== WORK ITEM ==
Transcribe exactly the lines that fall between the one holding "kernel-modules (96, 1808)" and the one holding "Sources (73, 2060)", inclusive, from the entries below.

== DATA FOR THE TASK ==
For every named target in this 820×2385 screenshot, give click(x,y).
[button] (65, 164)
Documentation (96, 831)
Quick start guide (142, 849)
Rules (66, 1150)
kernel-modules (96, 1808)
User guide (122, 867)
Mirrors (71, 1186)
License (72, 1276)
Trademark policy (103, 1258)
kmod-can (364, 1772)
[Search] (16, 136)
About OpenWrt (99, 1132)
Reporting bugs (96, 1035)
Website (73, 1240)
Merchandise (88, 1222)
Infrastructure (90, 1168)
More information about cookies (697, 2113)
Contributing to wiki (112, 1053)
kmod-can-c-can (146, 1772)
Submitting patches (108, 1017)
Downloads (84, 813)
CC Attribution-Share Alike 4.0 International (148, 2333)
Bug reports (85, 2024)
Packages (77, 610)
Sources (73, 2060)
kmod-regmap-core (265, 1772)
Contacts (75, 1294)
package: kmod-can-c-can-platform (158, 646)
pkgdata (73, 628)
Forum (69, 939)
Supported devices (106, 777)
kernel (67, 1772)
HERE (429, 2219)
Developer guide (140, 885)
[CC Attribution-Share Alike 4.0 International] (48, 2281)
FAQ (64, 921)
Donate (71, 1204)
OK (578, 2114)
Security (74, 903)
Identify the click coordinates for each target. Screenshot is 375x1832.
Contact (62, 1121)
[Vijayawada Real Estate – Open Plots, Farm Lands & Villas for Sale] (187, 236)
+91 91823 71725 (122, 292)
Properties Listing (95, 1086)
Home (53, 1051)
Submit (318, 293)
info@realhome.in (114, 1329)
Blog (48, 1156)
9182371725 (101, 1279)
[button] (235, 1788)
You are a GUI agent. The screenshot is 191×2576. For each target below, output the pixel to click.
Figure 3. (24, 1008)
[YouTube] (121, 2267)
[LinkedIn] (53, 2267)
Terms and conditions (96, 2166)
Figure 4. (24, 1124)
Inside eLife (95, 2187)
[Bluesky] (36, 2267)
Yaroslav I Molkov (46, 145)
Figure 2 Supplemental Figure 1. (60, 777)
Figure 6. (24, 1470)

== RESPONSE AREA ==
kernel-modules (96, 1808)
User guide (122, 867)
Mirrors (71, 1186)
License (72, 1276)
Trademark policy (103, 1258)
kmod-can (364, 1772)
[Search] (16, 136)
About OpenWrt (99, 1132)
Reporting bugs (96, 1035)
Website (73, 1240)
Merchandise (88, 1222)
Infrastructure (90, 1168)
More information about cookies (697, 2113)
Contributing to wiki (112, 1053)
kmod-can-c-can (146, 1772)
Submitting patches (108, 1017)
Downloads (84, 813)
CC Attribution-Share Alike 4.0 International (148, 2333)
Bug reports (85, 2024)
Packages (77, 610)
Sources (73, 2060)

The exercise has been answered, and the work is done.